NDAD's RE software is based on Henry Spencer's regex package, which is © 1992, 1993, 1994 Henry Spencer. This library implements the regular expression syntax defined by POSIX 1003.2 (section 2.8) and described by it as 'extended regular expressions'. All pattern matches are performed with case-insensitivity enabled (i.e. it's never possible to do a match based only on letter case.) All patterns that you enter are matched against the entire field contents; the effect is as if the pattern was preceded by a $ anchor and terminated with ^, and also enclosed in parentheses. To create a pattern which matches an arbitrary subset of a field, precede and follow the pattern with .*

Element or device Syntax and notes
Grouping (RE) stands for the RE within the parentheses
Alternatives RE1|RE2 matches either RE1 or RE2
Bracket expressions [abc] matches any of a,b,c
[a-d] matches any character between a and d
[^abc] matches anything except a,b or c
The above may be combined: [^abc0-9] matches anything except a,b,c or a digit
Within bracket expressions, [:class:] stands for any character in its class. Classes are alnum, alpha, blank, cntrl, digit, graph, lower, print, punct, space, upper, xdigit. Lower and upper have no meaning in NDAD queries due to case equivalence.
Within bracket expressions, [.xy.] stands for the collating sequence represented by its contents. No collating sequences other than single-character sequences are defined in the locale used by NDAD This is this primarily of use to quote characters that are otherwise special in bracket expressions, such as[.-.]
Within bracket expressions, [=x=] stands for the set of characters in the equivalence class of x.
Most special characters lose meaning in bracket expressions, including \. Literal ] must appear first (after a possible ^) or use a collating sequence. Literal - must appear first, last, as the final endpoint of a range, or as a collating sequence.
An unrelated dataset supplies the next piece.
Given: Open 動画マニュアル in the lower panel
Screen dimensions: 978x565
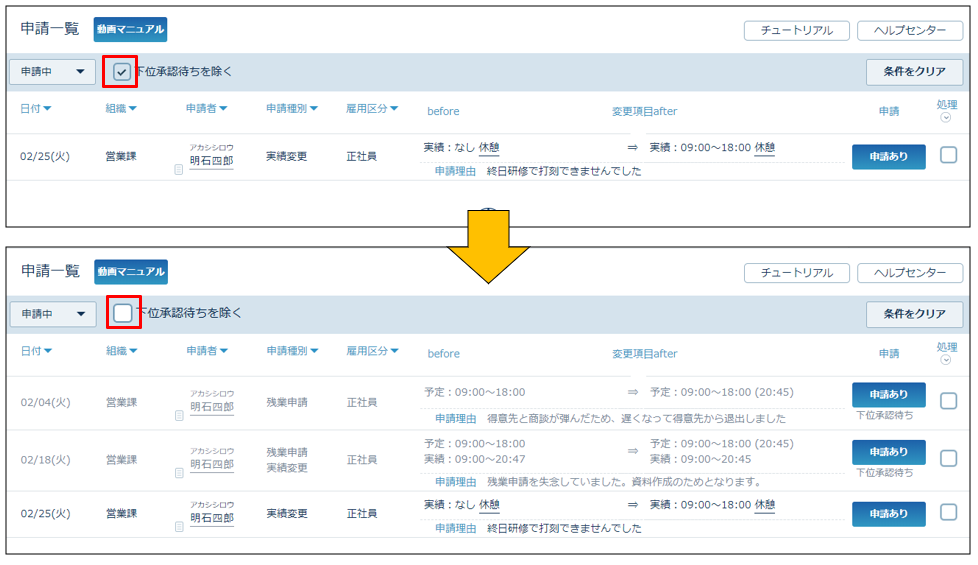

Literal ^ must not appear first.
Repeats * after any pattern matches 0 or more instances of the pattern
+ after any pattern matches 1 or more instances of the pattern
? after any pattern matches 0 or 1 instances of the pattern
Bounds Where low and high are numbers between 0 and 255 inclusive:
{low} after any pattern matches 'low' instances of the pattern
{low, } after any pattern matches 'low' or more instances of the pattern
{low,high} after any pattern matches 'low' to 'high' (inclusive) instances of the pattern
Special characters . stands for any character.
Any other character stands for itself except for the special characters, $[.^()|*+?{\ when not in a bracket expression. To make a special character stand for itself, precede it with \
Special bracket expressions [[:<:]] and [[:>:]] match the null string at the beginning and end of a word respectively.

Formal syntactic definition

Pattern element Meaning or components
Pattern One or more non-empty branches separated by |. The pattern matches anything which is matched by at least one of the branches.
Branch One or more pieces, concatenated. A branch matches if each of its pieces successively match successive portions of the field.
Piece A piece is an atom, possibly followed by either *, + or ? or a bound
* When immediately following an atom, causes the piece to match 0 or more matches of the atom. 
+ When immediately following an atom, causes the piece to match 1 or more matches of the atom.
? When immediately following an atom, causes the piece to match 0 or 1 matches of the atom.